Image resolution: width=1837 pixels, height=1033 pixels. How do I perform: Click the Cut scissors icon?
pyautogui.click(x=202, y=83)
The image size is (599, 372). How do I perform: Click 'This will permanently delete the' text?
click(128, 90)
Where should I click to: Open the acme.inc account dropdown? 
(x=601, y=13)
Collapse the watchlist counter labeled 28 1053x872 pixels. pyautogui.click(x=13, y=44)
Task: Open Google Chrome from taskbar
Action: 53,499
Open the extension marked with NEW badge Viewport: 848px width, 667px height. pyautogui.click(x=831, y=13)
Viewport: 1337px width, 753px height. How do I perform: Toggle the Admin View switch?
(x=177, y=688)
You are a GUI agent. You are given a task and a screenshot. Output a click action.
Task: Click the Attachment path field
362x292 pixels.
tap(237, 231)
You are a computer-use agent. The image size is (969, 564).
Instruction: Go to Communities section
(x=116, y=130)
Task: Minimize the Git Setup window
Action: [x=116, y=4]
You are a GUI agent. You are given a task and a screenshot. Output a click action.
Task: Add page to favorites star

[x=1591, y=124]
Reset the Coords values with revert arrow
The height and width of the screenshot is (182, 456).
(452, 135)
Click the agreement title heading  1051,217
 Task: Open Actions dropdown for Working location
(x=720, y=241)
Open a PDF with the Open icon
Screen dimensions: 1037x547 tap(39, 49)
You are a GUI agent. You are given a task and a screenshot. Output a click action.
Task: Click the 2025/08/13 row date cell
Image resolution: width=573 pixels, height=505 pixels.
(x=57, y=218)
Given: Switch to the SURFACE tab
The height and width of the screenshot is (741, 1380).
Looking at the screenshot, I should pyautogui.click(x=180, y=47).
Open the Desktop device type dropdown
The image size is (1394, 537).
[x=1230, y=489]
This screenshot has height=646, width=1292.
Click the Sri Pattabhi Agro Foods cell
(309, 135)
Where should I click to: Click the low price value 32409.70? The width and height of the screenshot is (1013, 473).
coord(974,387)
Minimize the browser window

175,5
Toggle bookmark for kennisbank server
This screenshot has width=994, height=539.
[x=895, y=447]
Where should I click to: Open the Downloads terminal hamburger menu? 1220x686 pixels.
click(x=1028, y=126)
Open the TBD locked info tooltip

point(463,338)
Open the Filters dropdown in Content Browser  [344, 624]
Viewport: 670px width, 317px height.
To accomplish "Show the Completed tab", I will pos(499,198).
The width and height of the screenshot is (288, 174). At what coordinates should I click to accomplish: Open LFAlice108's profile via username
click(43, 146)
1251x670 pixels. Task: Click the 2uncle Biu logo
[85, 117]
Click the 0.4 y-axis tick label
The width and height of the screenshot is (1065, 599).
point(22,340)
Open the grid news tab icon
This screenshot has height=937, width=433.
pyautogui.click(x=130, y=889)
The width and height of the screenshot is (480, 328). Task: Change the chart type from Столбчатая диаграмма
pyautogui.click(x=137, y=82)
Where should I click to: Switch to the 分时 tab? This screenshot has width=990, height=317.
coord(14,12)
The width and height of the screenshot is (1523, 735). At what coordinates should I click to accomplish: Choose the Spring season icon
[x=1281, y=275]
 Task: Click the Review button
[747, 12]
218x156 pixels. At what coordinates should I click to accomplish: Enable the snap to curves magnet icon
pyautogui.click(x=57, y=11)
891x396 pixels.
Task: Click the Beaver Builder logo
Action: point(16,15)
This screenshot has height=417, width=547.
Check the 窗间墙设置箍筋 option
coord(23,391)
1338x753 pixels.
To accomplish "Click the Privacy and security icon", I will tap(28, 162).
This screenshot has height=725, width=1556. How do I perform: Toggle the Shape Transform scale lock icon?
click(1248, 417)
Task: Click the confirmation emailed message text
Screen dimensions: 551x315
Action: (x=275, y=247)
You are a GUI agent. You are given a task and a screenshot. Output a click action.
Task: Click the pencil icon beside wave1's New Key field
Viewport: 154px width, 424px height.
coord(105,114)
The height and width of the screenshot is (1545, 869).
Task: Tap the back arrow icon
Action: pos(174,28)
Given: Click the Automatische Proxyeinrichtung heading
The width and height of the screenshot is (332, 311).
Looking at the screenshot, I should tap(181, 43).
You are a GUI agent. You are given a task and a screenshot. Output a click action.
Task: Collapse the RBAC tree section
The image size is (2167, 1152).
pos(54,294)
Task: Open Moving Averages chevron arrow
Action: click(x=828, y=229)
• • • • • • •
In the listing, from its first line down to the line containing "click(128, 90)", swap "scissors" for "shears" and reproduce those lines with nothing else changed.

Result of this exercise:
Image resolution: width=1837 pixels, height=1033 pixels. How do I perform: Click the Cut shears icon?
pyautogui.click(x=202, y=83)
The image size is (599, 372). How do I perform: Click 'This will permanently delete the' text?
click(128, 90)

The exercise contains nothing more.